By year's end, the company will offer a business-rules engine that can be linked to Tibco Integration Platform's integration stack, as well as the ability to link business-process modeling in Tibco Designer to a map of the underlying systems' infrastructure. The recently released Tibco BusinessFactor monitoring software will be further enhanced with the ability to capture business events that can be displayed as key performance indicators that business analysts understand.

All this, Ranadive says, can help businesses become "anticipatory enterprises" that understand what recent business-process events mean about customers' next needs. Instead of a supply chain, he sees an "eager chain" of suppliers who know when a manufacturer needs another shipment before an order is placed.
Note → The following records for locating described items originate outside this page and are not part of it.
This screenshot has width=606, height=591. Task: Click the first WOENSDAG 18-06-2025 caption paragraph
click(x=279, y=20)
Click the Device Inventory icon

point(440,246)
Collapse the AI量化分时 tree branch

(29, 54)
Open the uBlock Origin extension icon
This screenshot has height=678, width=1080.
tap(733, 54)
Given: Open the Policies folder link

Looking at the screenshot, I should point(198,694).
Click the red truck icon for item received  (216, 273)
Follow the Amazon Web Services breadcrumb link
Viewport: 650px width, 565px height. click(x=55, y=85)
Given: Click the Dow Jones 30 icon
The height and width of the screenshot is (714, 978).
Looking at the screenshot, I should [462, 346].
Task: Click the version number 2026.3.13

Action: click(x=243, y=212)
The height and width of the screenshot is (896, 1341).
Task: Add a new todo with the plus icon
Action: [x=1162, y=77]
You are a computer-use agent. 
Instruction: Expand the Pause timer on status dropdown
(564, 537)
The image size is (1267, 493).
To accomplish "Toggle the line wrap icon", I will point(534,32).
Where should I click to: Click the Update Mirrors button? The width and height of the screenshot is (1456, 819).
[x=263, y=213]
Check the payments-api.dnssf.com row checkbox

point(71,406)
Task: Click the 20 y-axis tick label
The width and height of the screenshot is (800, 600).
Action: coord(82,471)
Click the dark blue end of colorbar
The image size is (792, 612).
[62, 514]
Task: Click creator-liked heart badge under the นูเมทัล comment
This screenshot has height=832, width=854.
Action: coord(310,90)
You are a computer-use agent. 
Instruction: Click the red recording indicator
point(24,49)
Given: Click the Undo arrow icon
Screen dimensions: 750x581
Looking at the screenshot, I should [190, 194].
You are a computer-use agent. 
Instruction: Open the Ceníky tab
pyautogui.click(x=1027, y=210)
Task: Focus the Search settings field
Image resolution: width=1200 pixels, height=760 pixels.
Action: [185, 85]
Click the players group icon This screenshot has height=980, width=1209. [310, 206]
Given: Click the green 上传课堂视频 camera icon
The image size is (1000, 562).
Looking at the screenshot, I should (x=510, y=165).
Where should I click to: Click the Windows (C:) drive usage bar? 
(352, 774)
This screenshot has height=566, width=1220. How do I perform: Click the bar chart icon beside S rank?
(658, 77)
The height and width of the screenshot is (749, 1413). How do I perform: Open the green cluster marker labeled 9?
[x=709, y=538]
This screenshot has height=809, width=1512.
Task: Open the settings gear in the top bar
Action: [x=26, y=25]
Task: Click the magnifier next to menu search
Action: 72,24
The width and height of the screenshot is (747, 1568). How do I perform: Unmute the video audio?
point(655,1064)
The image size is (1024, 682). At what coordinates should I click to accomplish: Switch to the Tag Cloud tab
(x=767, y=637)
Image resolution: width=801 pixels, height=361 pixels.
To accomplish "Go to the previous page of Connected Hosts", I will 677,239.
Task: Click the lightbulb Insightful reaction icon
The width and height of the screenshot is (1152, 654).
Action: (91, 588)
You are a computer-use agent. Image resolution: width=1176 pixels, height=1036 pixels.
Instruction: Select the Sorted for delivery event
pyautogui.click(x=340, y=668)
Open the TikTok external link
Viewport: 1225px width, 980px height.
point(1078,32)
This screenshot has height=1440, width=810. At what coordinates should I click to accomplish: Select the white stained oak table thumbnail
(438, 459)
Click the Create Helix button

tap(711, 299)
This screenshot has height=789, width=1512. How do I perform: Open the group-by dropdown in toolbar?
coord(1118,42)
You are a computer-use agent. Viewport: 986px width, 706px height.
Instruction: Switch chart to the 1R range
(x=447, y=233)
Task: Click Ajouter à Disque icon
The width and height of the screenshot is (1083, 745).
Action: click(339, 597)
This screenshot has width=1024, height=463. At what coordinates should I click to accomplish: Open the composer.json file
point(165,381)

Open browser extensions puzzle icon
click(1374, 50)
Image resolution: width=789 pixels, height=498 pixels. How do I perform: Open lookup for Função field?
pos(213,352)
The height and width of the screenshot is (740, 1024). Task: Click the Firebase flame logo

Elert is beginning to see the value. One Trinity application tied to a business-rules engine already is watching as doctors enter prescriptions online. By correlating the prescription to what Trinity Health already knows about a patient, the system can send an alert back to the hospital that a lab test indicates that patient shouldn't be on a certain drug. "It's saving lives," Elert says. Extending that kind of capability throughout the integration layer would have a similar good effect on the business as a whole, he says.

Tibco isn't the only integration vendor to start emphasizing the value of event capture, correlation, and analysis in the integration layer. WebMethods Inc., which, like Tibco, holds 8% of the U.S. integration market, is on a time frame similar to Tibco's for adding a business-rules engine and combining business-process design with infrastructure mapping, says Jim Ivers, senior director of product marketing at webMethods. It plans to disclose details at the end of October.

"You can see a lot about how your business is functioning from events flowing through the integration layer," says Andy Miller, VP of technology architecture at office-supplies provider Corporate Express Inc., which uses webMethods' middleware to help it determine if there's a problem with order fulfillment.

In many cases, the integration vendors are being pushed beyond their traditional stronghold by the entry of application-server vendors, such as BEA Systems Inc. and Sun Microsystems, into their space. But by positioning the integration layer to provide a way to monitor business processes, they're capitalizing on a valuable strategic direction, says Susan Eustis, president of Wintergreen Research. "There was no intensive-care ward in the hospital until cardiac monitors were invented," she notes. Until businesses can recognize threatening events by what's going on in their software, she says, there's no way they can know how to react.